Retype the material that follows exactly, limited to the lines from the one with "How do I perform: Switch" through the one with "The image size is (554, 438).", and keep out all pictures.

__Working data__
-------
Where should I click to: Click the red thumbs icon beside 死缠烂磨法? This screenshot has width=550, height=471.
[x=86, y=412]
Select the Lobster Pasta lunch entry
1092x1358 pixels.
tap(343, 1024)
-------
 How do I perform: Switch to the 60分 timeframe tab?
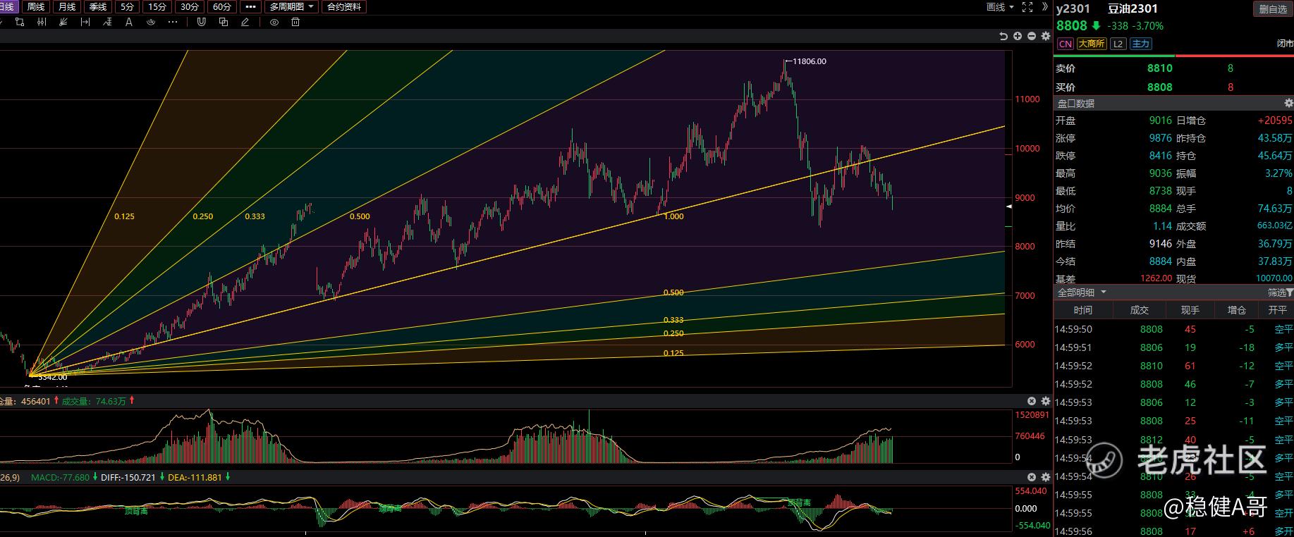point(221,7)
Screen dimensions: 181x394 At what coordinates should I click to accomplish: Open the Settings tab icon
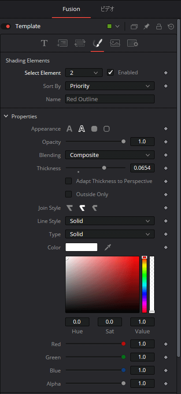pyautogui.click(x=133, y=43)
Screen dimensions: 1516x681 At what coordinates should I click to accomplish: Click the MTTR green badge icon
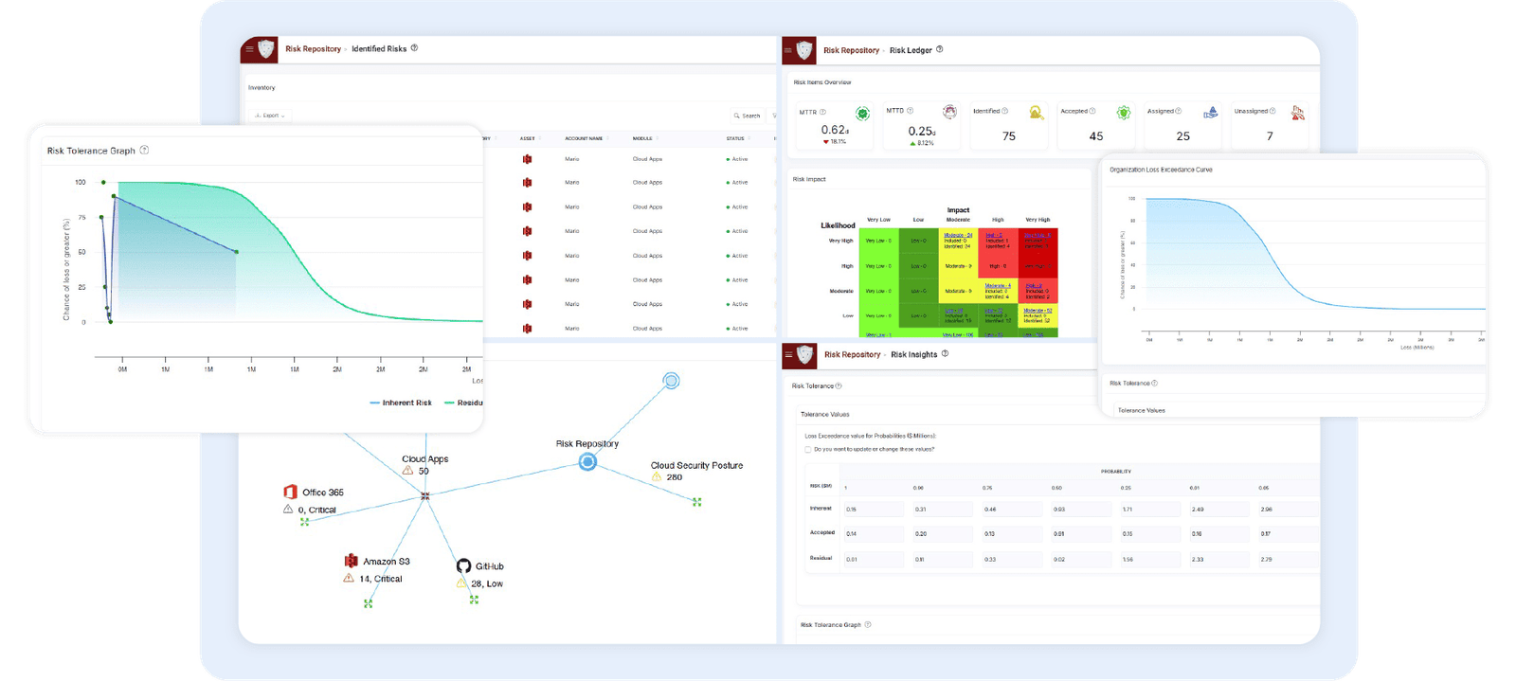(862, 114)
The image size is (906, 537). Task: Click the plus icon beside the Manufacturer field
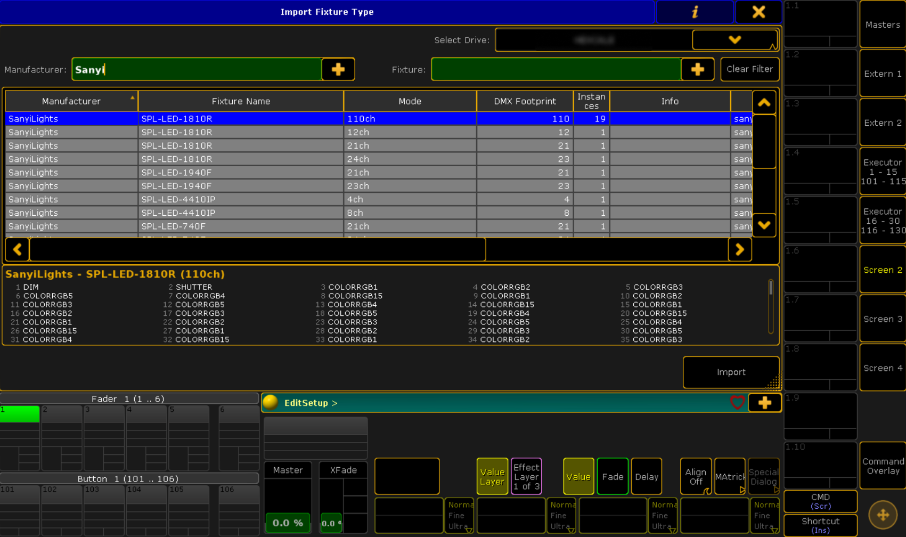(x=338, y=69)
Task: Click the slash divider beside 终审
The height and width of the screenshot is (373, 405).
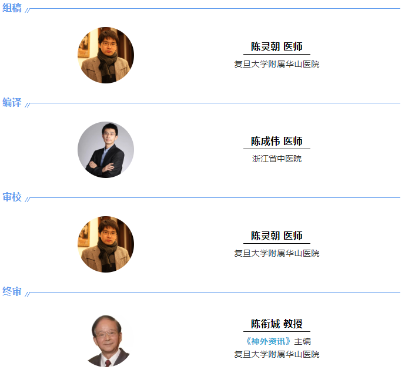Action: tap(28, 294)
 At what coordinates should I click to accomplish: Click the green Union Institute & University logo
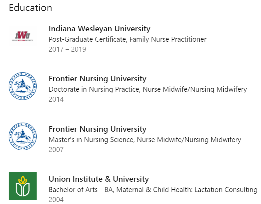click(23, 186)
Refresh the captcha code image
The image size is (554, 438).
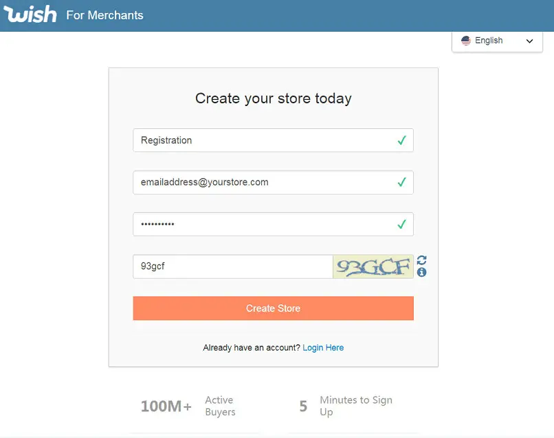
-------
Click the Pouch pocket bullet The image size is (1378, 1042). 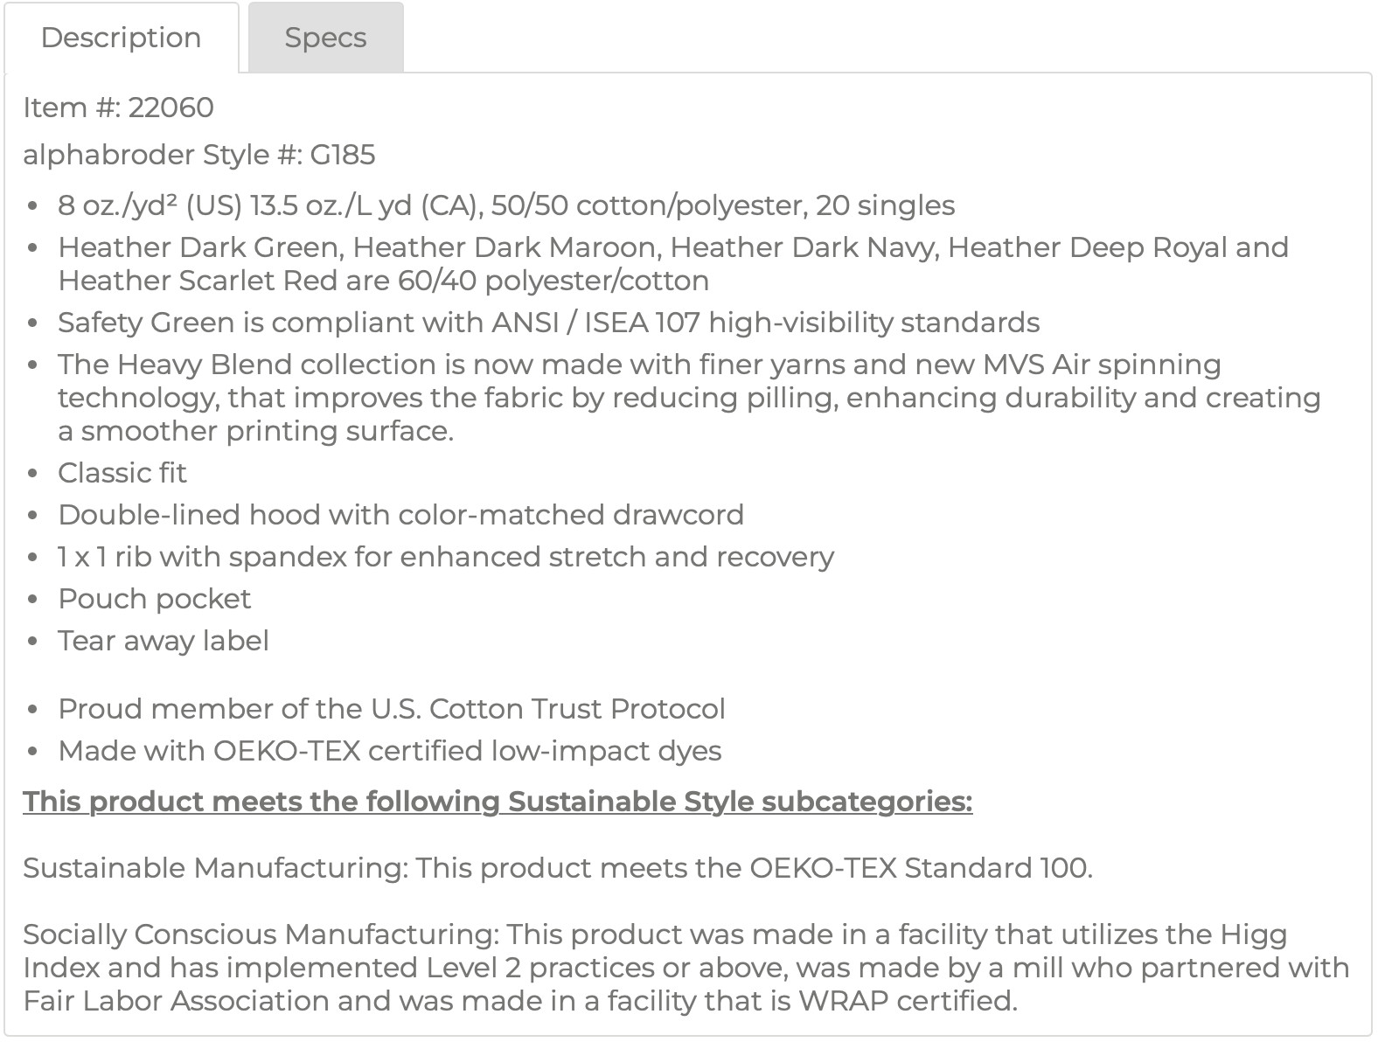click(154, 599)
-------
__Your solution__
 How do I perform: Switch to the 60分 timeframe tab?
point(221,7)
Screen dimensions: 181x394 At what coordinates should I click to accomplish: Open the Settings tab icon
pyautogui.click(x=133, y=43)
Screen dimensions: 1516x681 At what coordinates should I click to accomplish: Click the MTTR green badge icon
(862, 114)
The image size is (906, 537). Task: Click the plus icon beside the Manufacturer field
(x=338, y=69)
Task: Click the slash divider beside 终审
The height and width of the screenshot is (373, 405).
Action: tap(28, 294)
 At what coordinates should I click to accomplish: Click the green Union Institute & University logo
click(23, 186)
Refresh the captcha code image
The image size is (554, 438).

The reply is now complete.